Berita Jakarta – Perubahan nama Jakarta terjadi dari masa ke masa. Literatur-literatur sejarah mencatat sejumlah nama sebelum akhirnya menjadi Jakarta, mulai dari Kalapa, Sunda Kalapa, Jayakarta, Batavia, hingga kemudian Jakarta.
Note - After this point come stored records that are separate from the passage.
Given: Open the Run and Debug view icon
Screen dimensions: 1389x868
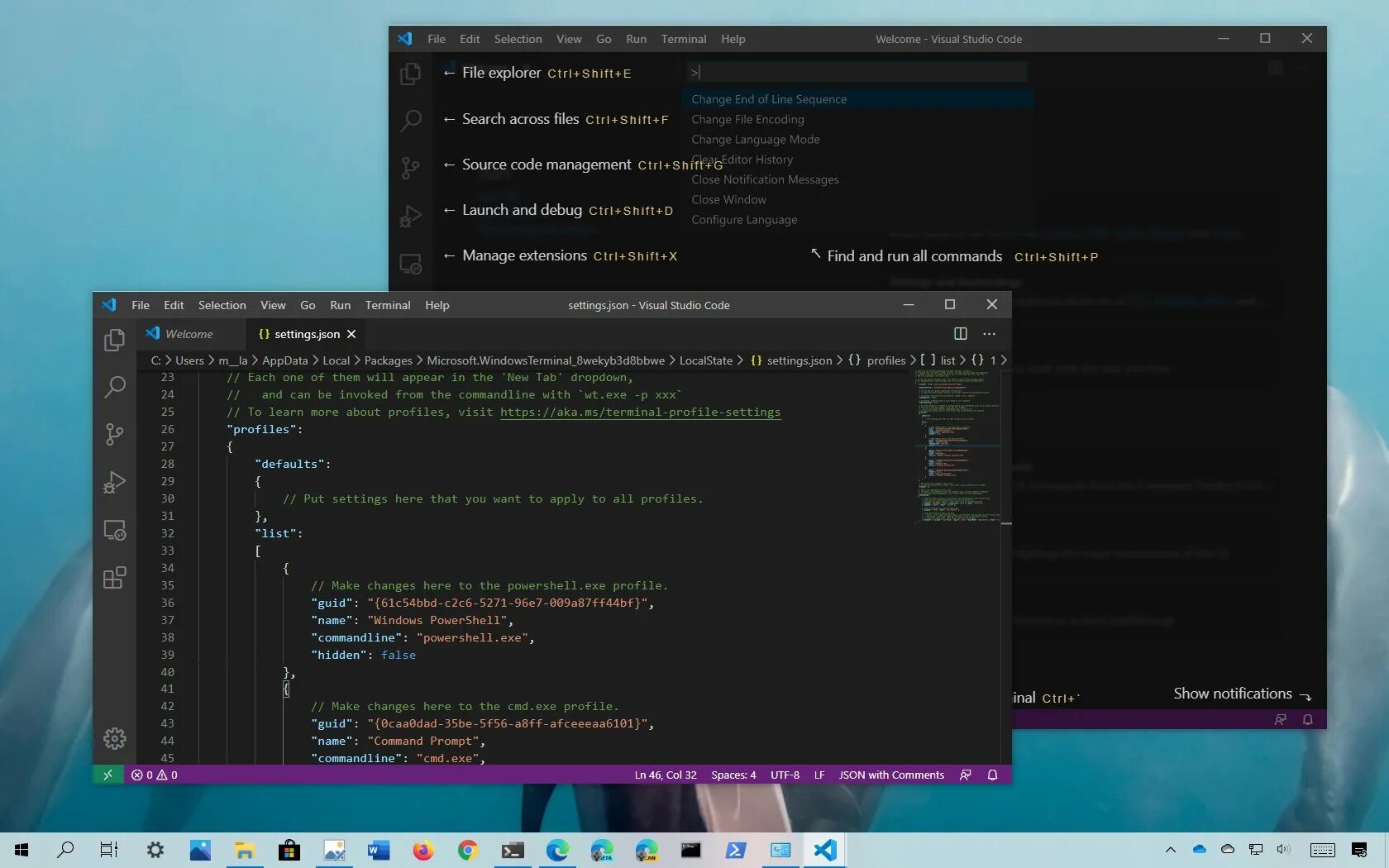Looking at the screenshot, I should [114, 482].
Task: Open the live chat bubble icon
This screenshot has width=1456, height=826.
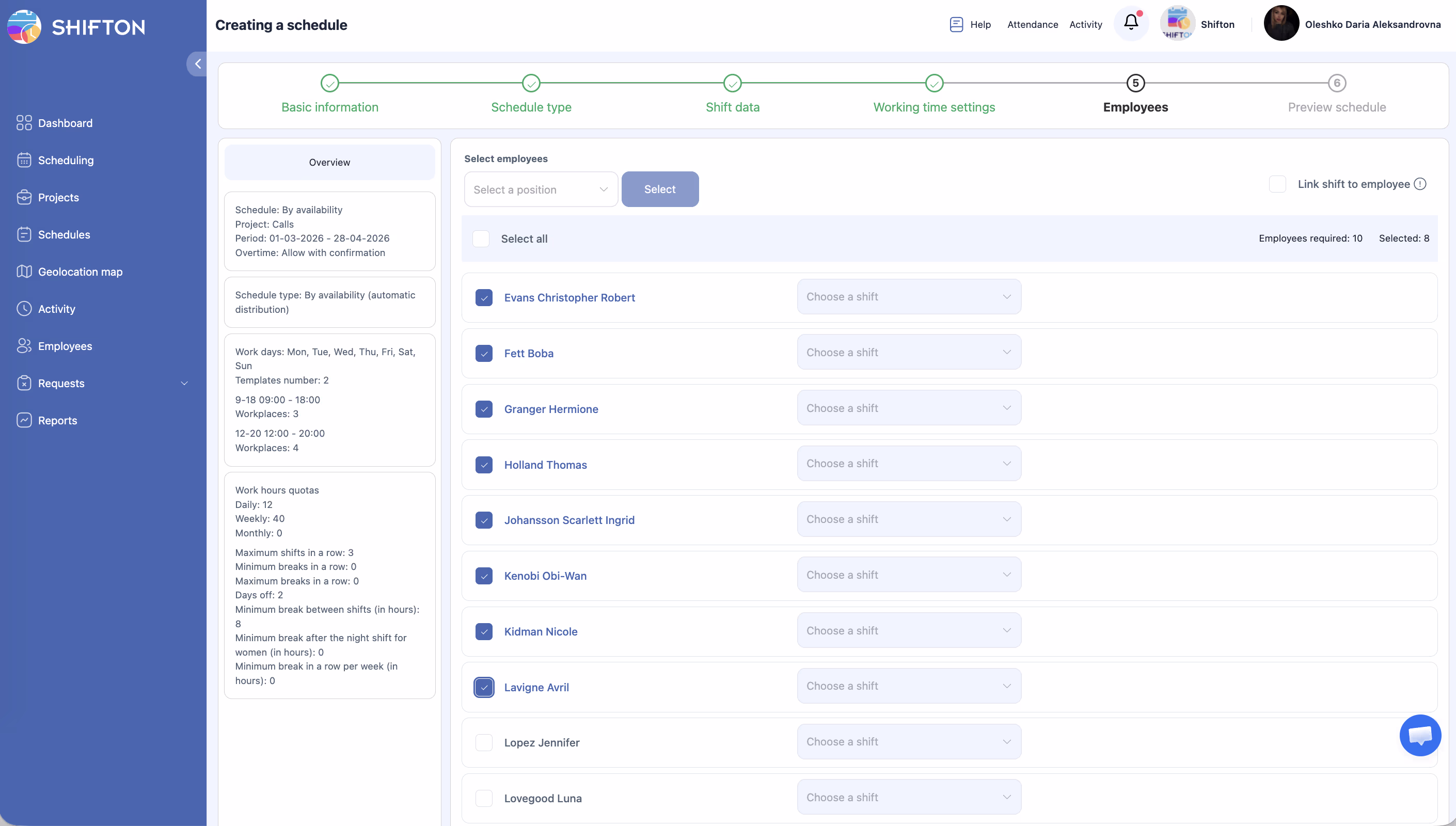Action: (x=1420, y=735)
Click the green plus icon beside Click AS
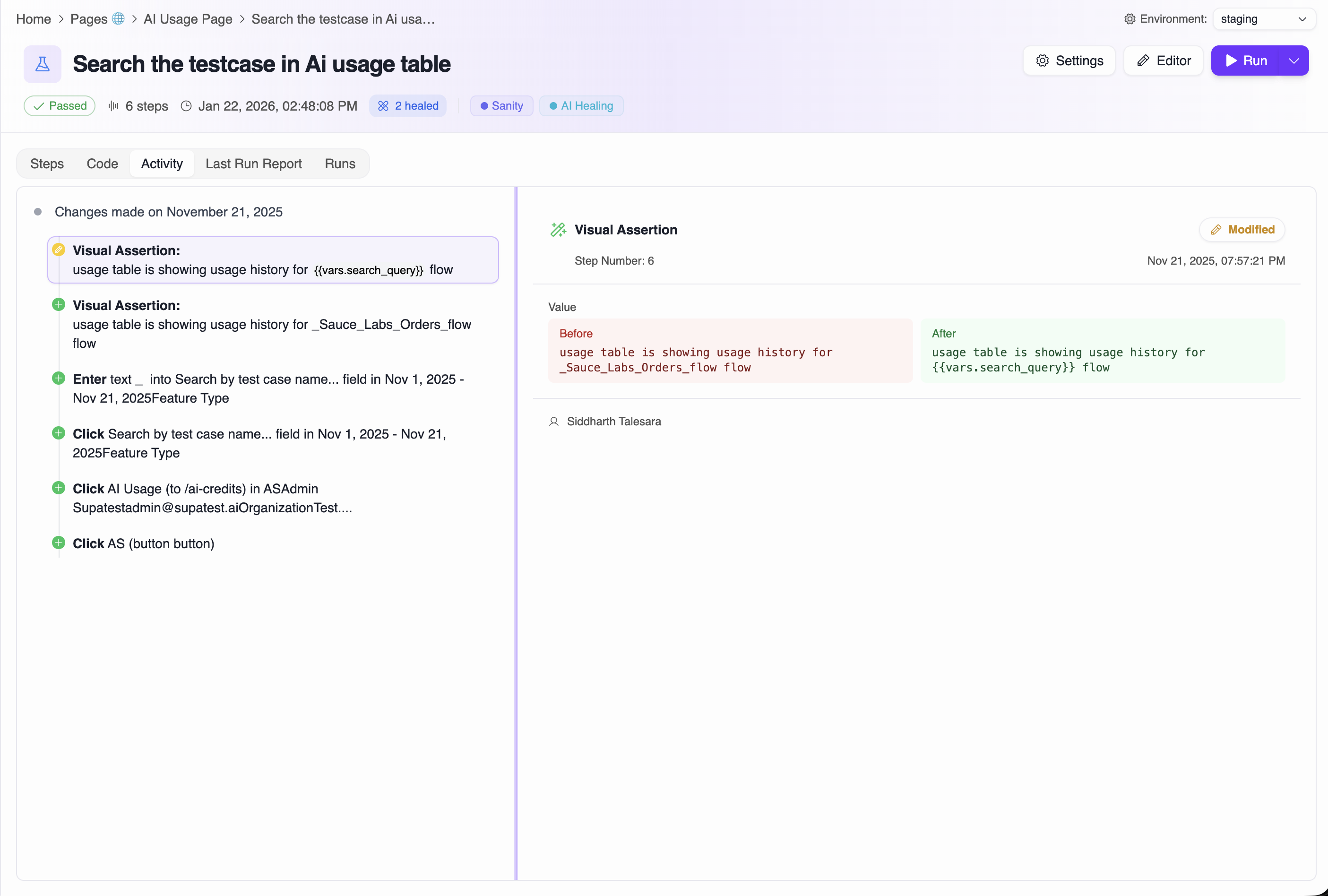 click(x=58, y=543)
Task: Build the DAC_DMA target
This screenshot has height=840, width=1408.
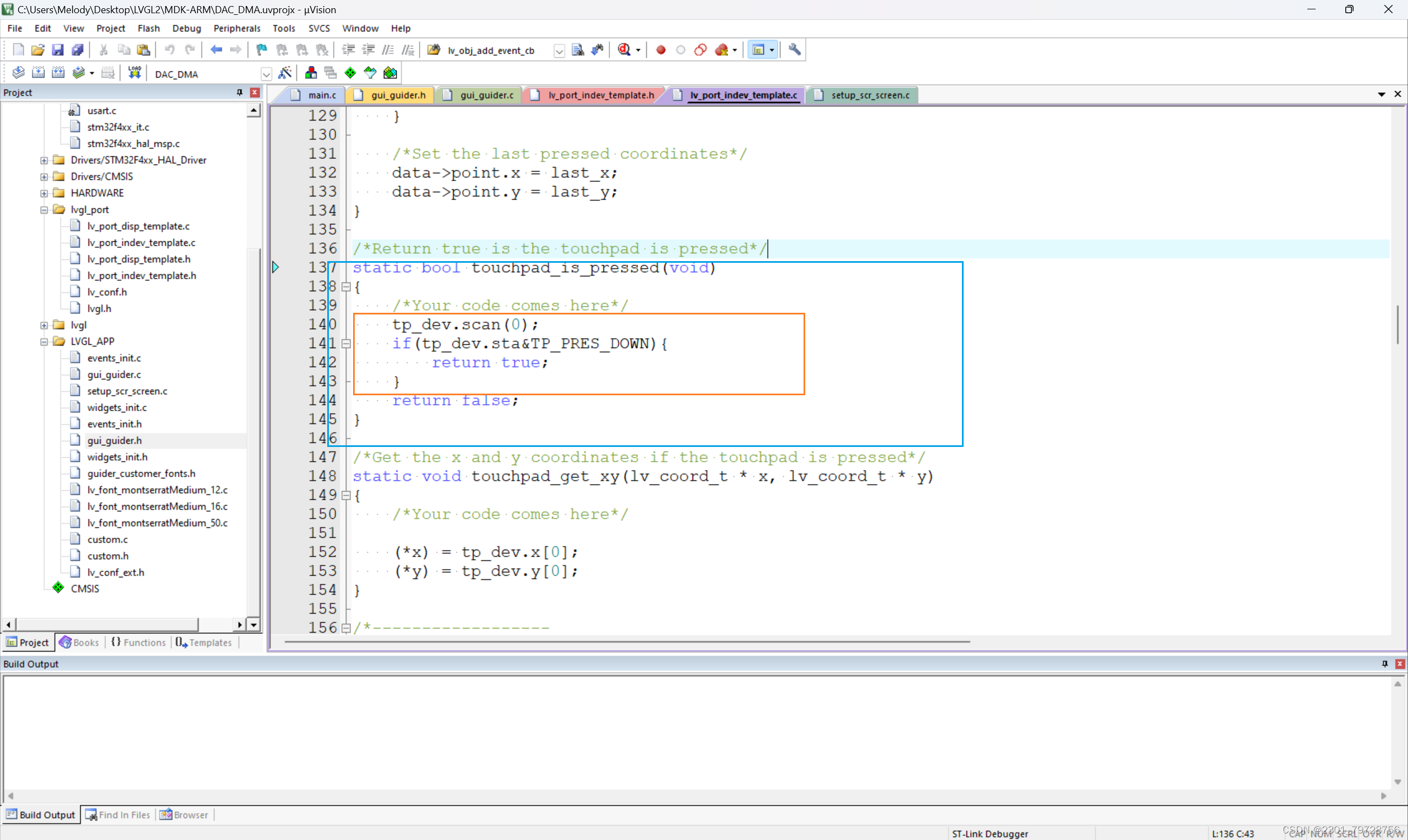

Merujuk pada Buku ‘Asal-usul Nama Tempat di Jakarta’ yang ditulis Rachmat Ruchiat, perubahan nama-nama Jakarta juga bersesuaian dengan kondisi perkembangan sosial, politik, dan ekonomi pada setiap zamannya.
Kalapa
Menurut Rachmat Ruchiat, nama Kalapa muncul dalam dua naskah lontar beraksara Sunda kuno, yakni Bujangga Manik dan Carita Parahiyangan. Naskah Bujangga Manik saat ini tersimpan di Perpustakaan Bodleian, Oxford.
“(Naskah Bujangga Manik) isinya tentang kisah perjalanan Bujangga Manik, seorang rahib yang berasal dari Keraton Pakuan, menyusuri Pulau Jawa dan Bali,” kata Rachmat Ruchiat dalam bukunya seperti dikutip BantenHits.com, Senin, 26 Desember 2022.
Dalam perjalanannya ini, lanjut Rachmat, Bujangga Manik menyebutkan 11 nama tempat yang dilaluinya. Namun dari semua tempat itu, hanya tiga nama tempat yang masih dapat diidentifikasi yakni Kalapa, Pabean, dan Ancol.
Sementara, naskah Carita Parahiyangan yang saat ini tersimpan di Perpustakaan Nasional dengan kode naskah koropak nomor 406, telah diterjemahkan dua sejarawan, yakni Atja dan Saleh Danasasmita.
Penelusuran BantenHits.com, nama terakhir selain dikenal sejarawan dia merupakan sastrawan dan redaktur. Dia juga tercatat pernah menerbitkan sejumlah media cetak di Jawa Barat seperti Mangle’, Baranangsiang, Hanjuang, dan lainnya.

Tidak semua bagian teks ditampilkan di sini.